Validate the rope_scaling configuration.

Source code in vllm/transformers_utils/configs/hunyuan_vl.py
def _rope_scaling_validation(self):
    """
    Validate the `rope_scaling` configuration.
    """
    if self.rope_scaling is None:
        return

    if not isinstance(self.rope_scaling, dict) or len(self.rope_scaling) != 2:
        raise ValueError(
            "`rope_scaling` must be a dictionary with with two fields, `type` and "
            f"`factor` or `type` and `alpha`, got {self.rope_scaling}"
        )
    rope_scaling_type = self.rope_scaling.get("type", None)
    rope_scaling_factor = self.rope_scaling.get("factor", None)
    rope_scaling_alpha = self.rope_scaling.get("alpha", None)
    if rope_scaling_type is None or rope_scaling_type not in ["linear", "dynamic"]:
        raise ValueError(
            "`rope_scaling`'s type field must be one of ['linear', 'dynamic'], "

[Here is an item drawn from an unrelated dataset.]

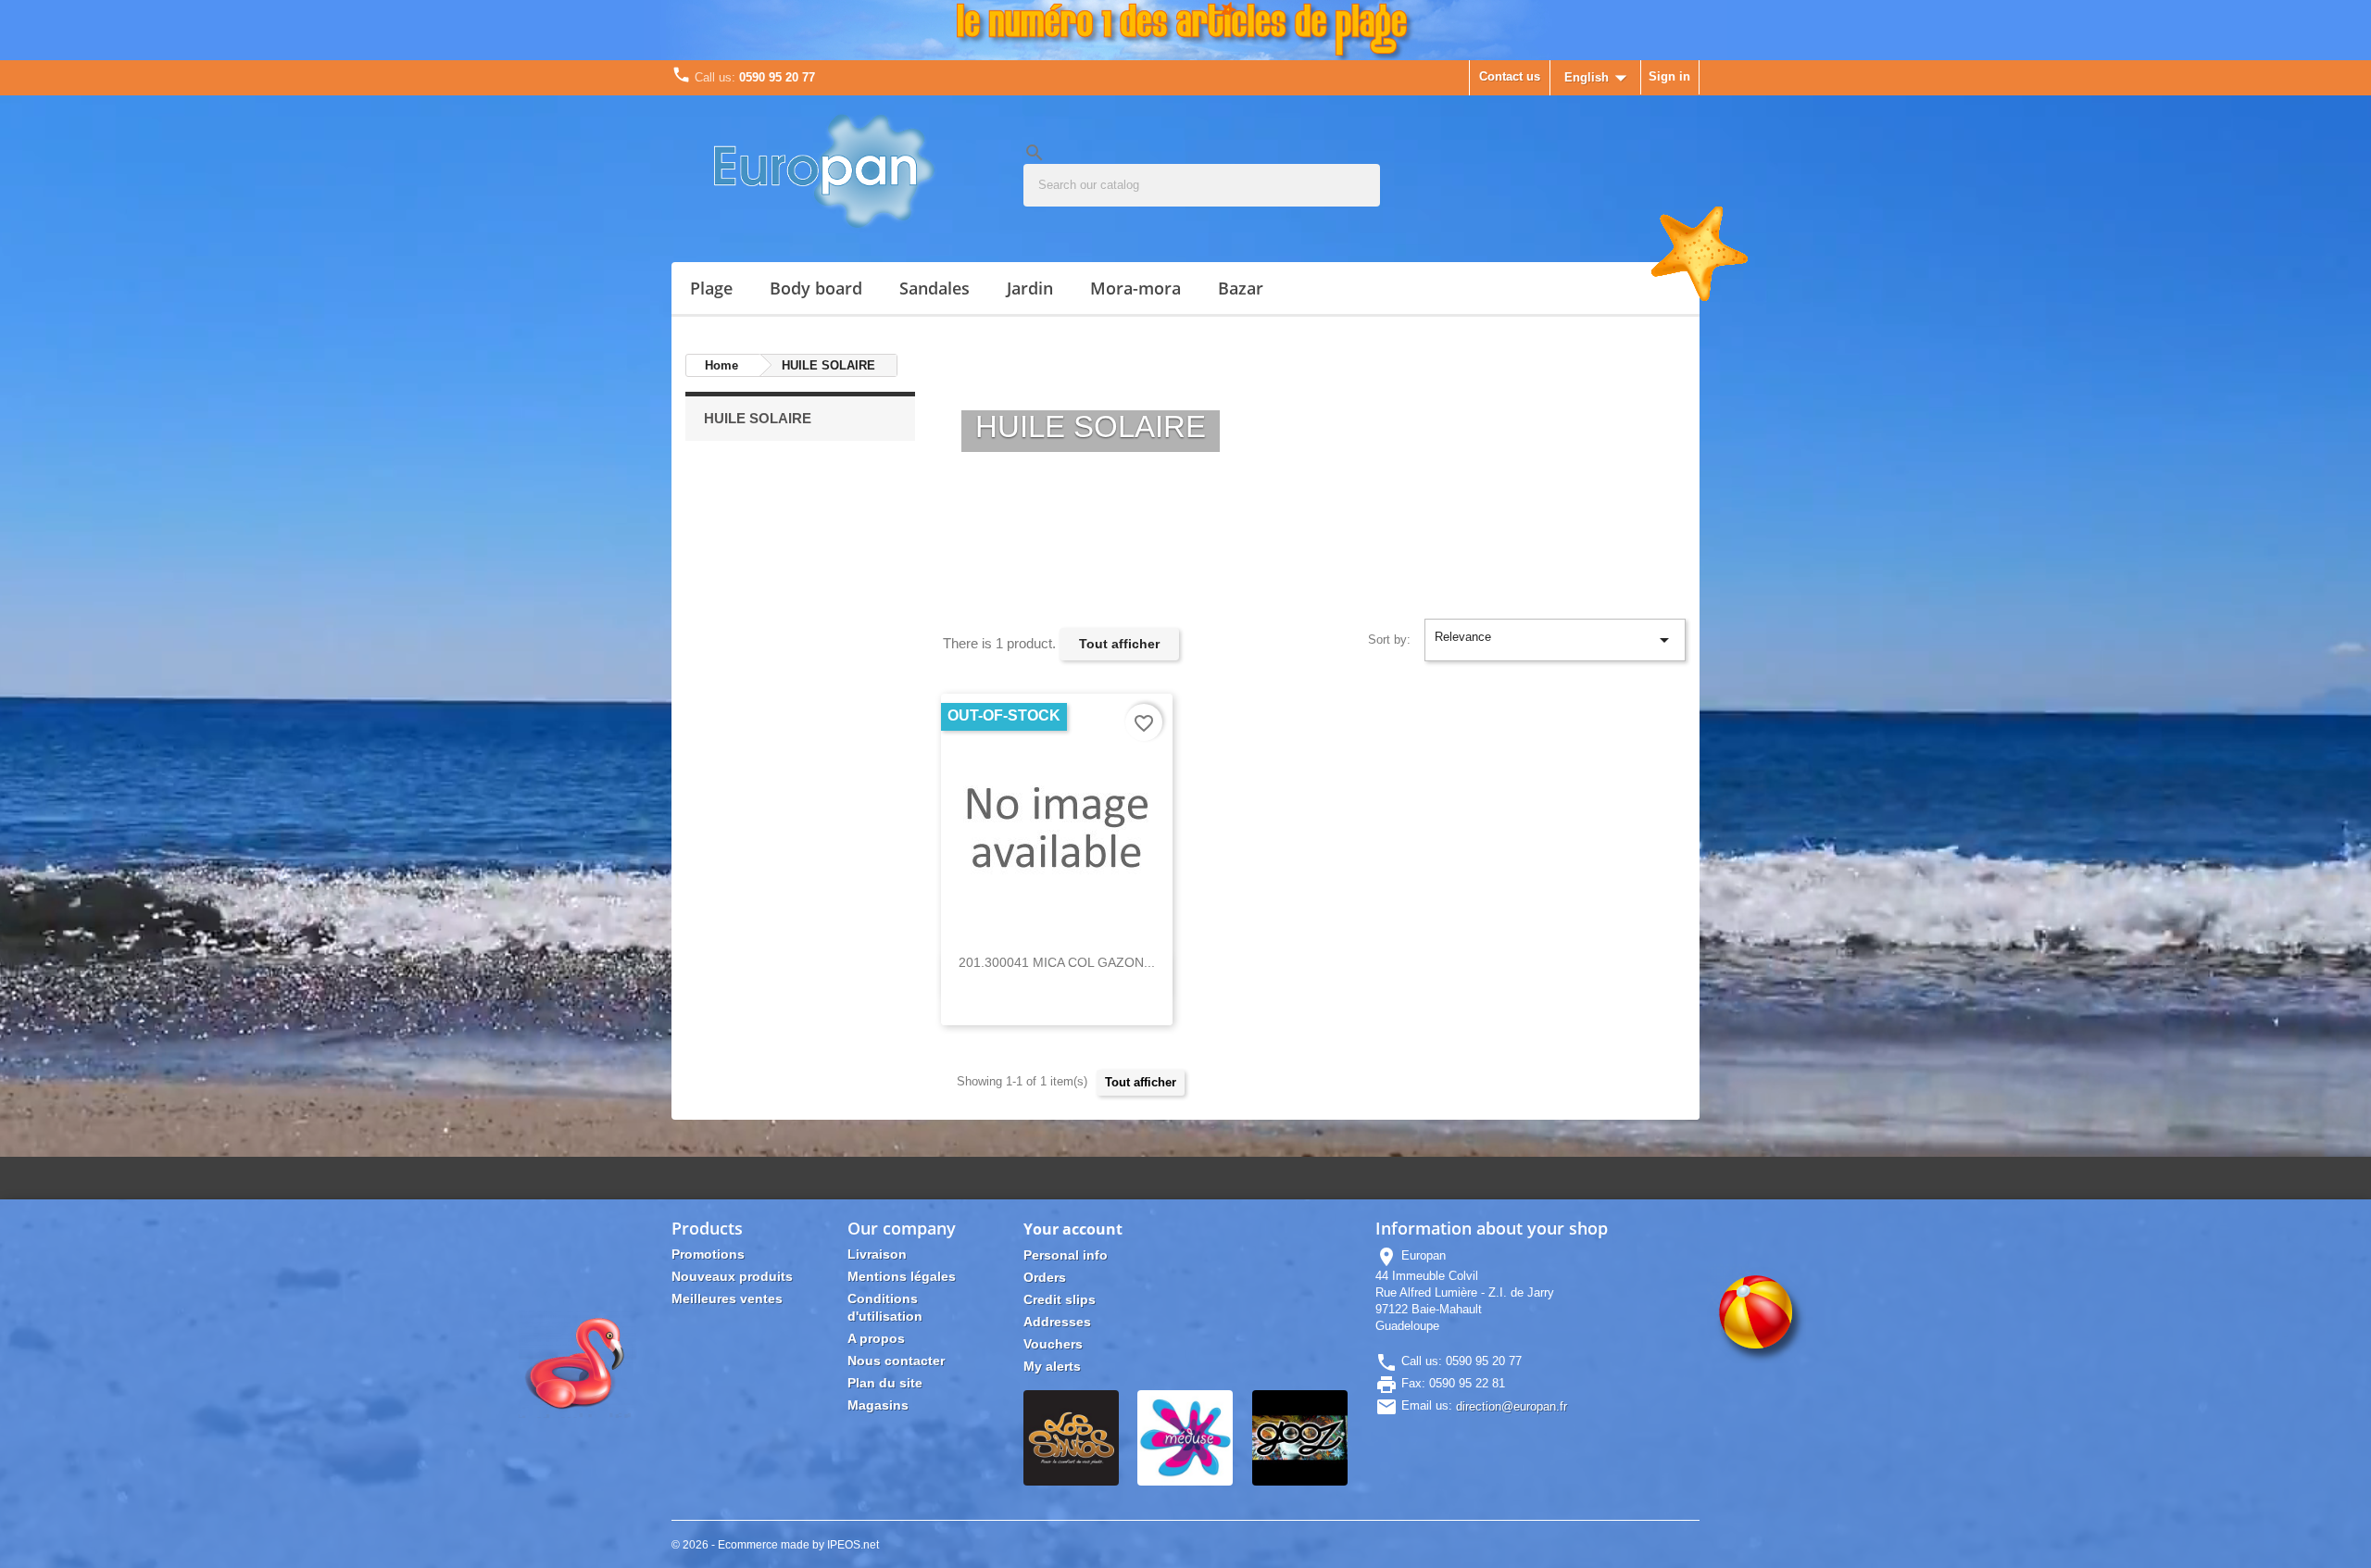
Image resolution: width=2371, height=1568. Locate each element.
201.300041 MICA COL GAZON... (1057, 962)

            f"got {rope_scaling_type}"
        )
    if rope_scaling_factor is None and rope_scaling_alpha is None:
        raise ValueError(
            "`rope_scaling`'s factor or alpha field must be have one, "
            "got both of none"
        )
    if rope_scaling_factor is not None and (
        not isinstance(rope_scaling_factor, float) or rope_scaling_factor <= 1.0
    ):
        raise ValueError(
            "`rope_scaling`'s factor field must be a float > 1.0, "
            f"got {rope_scaling_factor}"
        )
    if rope_scaling_alpha is not None and (
        not isinstance(rope_scaling_alpha, float) or rope_scaling_alpha <= 1.0
    ):
        raise ValueError(
            "`rope_scaling`'s alpha field must be a float > 1.0, "
            f"got {rope_scaling_alpha}"
        )